Each entry is to be retyped exactly as it stands.

★ ★ ★

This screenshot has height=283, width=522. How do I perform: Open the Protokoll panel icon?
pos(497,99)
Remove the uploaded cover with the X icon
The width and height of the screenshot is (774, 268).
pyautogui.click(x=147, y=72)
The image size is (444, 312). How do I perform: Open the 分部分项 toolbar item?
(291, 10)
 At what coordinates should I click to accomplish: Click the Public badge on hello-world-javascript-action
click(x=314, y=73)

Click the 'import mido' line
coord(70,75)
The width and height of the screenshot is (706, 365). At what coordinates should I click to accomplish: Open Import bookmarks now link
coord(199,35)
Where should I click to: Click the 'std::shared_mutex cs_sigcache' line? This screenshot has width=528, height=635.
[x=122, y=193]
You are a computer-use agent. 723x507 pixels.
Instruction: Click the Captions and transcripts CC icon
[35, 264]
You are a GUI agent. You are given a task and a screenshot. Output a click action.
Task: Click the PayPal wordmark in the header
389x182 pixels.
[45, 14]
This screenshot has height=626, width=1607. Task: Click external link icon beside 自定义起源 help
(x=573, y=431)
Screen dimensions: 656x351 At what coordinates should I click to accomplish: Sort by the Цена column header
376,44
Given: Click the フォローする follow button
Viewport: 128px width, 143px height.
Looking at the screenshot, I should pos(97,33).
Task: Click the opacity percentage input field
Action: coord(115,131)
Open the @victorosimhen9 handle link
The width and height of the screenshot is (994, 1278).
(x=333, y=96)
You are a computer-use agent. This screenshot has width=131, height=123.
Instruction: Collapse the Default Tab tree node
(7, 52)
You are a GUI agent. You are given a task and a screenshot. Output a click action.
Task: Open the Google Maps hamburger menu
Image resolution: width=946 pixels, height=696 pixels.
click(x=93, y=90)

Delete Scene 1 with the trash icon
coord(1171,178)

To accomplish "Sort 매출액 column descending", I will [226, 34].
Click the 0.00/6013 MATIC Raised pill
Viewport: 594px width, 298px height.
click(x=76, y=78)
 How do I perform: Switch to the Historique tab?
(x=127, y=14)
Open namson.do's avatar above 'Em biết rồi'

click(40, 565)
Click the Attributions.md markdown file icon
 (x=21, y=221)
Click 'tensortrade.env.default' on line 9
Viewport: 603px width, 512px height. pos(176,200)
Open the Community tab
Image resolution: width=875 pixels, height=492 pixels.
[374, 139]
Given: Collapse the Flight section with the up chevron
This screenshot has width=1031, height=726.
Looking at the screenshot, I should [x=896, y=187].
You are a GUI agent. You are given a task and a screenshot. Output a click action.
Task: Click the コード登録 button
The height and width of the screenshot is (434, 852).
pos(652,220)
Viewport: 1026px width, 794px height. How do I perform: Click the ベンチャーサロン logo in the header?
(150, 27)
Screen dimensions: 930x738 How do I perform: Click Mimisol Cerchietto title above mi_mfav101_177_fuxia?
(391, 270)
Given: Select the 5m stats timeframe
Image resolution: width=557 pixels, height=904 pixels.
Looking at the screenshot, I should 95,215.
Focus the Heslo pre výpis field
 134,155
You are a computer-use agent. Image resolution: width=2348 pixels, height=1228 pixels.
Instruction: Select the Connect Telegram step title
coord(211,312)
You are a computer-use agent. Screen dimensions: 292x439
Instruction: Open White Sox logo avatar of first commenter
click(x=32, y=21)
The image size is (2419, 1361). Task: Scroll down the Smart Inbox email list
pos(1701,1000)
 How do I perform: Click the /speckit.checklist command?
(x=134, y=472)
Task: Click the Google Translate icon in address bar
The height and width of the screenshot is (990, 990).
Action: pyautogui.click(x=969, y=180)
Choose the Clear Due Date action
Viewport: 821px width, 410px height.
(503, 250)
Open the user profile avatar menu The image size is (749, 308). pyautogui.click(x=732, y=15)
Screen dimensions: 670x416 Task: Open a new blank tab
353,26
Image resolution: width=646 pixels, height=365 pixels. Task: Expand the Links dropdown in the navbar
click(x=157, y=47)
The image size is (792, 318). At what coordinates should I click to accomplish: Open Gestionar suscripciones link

★ ★ ★

Result of the exercise:
This screenshot has height=283, width=522. How do I perform: Open the Protokoll panel icon?
pos(497,99)
Remove the uploaded cover with the X icon
The width and height of the screenshot is (774, 268).
pyautogui.click(x=147, y=72)
The image size is (444, 312). How do I perform: Open the 分部分项 toolbar item?
(291, 10)
 At what coordinates should I click to accomplish: Click the Public badge on hello-world-javascript-action
click(x=314, y=73)

Click the 'import mido' line
coord(70,75)
The width and height of the screenshot is (706, 365). At what coordinates should I click to accomplish: Open Import bookmarks now link
coord(199,35)
Where should I click to: Click the 'std::shared_mutex cs_sigcache' line? This screenshot has width=528, height=635.
[x=122, y=193]
You are a computer-use agent. 723x507 pixels.
Instruction: Click the Captions and transcripts CC icon
[35, 264]
You are a GUI agent. You are given a task and a screenshot. Output a click action.
Task: Click the PayPal wordmark in the header
389x182 pixels.
[45, 14]
This screenshot has height=626, width=1607. Task: Click external link icon beside 自定义起源 help
(x=573, y=431)
Screen dimensions: 656x351 At what coordinates should I click to accomplish: Sort by the Цена column header
376,44
Given: Click the フォローする follow button
Viewport: 128px width, 143px height.
Looking at the screenshot, I should pos(97,33).
Task: Click the opacity percentage input field
Action: coord(115,131)
Open the @victorosimhen9 handle link
The width and height of the screenshot is (994, 1278).
(x=333, y=96)
You are a computer-use agent. This screenshot has width=131, height=123.
Instruction: Collapse the Default Tab tree node
(7, 52)
You are a GUI agent. You are given a task and a screenshot. Output a click action.
Task: Open the Google Maps hamburger menu
Image resolution: width=946 pixels, height=696 pixels.
click(x=93, y=90)

Delete Scene 1 with the trash icon
coord(1171,178)

To accomplish "Sort 매출액 column descending", I will [226, 34].
Click the 0.00/6013 MATIC Raised pill
Viewport: 594px width, 298px height.
click(x=76, y=78)
 How do I perform: Switch to the Historique tab?
(x=127, y=14)
Open namson.do's avatar above 'Em biết rồi'

click(40, 565)
Click the Attributions.md markdown file icon
 (x=21, y=221)
Click 'tensortrade.env.default' on line 9
Viewport: 603px width, 512px height. pos(176,200)
Open the Community tab
Image resolution: width=875 pixels, height=492 pixels.
[374, 139]
Given: Collapse the Flight section with the up chevron
This screenshot has width=1031, height=726.
Looking at the screenshot, I should [x=896, y=187].
You are a GUI agent. You are given a task and a screenshot. Output a click action.
Task: Click the コード登録 button
The height and width of the screenshot is (434, 852).
pos(652,220)
Viewport: 1026px width, 794px height. How do I perform: Click the ベンチャーサロン logo in the header?
(150, 27)
Screen dimensions: 930x738 How do I perform: Click Mimisol Cerchietto title above mi_mfav101_177_fuxia?
(391, 270)
Given: Select the 5m stats timeframe
Image resolution: width=557 pixels, height=904 pixels.
Looking at the screenshot, I should 95,215.
Focus the Heslo pre výpis field
 134,155
You are a computer-use agent. Image resolution: width=2348 pixels, height=1228 pixels.
Instruction: Select the Connect Telegram step title
coord(211,312)
You are a computer-use agent. Screen dimensions: 292x439
Instruction: Open White Sox logo avatar of first commenter
click(x=32, y=21)
The image size is (2419, 1361). Task: Scroll down the Smart Inbox email list
pos(1701,1000)
 How do I perform: Click the /speckit.checklist command?
(x=134, y=472)
Task: Click the Google Translate icon in address bar
The height and width of the screenshot is (990, 990).
Action: pyautogui.click(x=969, y=180)
Choose the Clear Due Date action
Viewport: 821px width, 410px height.
(503, 250)
Open the user profile avatar menu The image size is (749, 308). pyautogui.click(x=732, y=15)
Screen dimensions: 670x416 Task: Open a new blank tab
353,26
Image resolution: width=646 pixels, height=365 pixels. Task: Expand the Links dropdown in the navbar
click(x=157, y=47)
The image size is (792, 318). At what coordinates should I click to accomplish: Open Gestionar suscripciones link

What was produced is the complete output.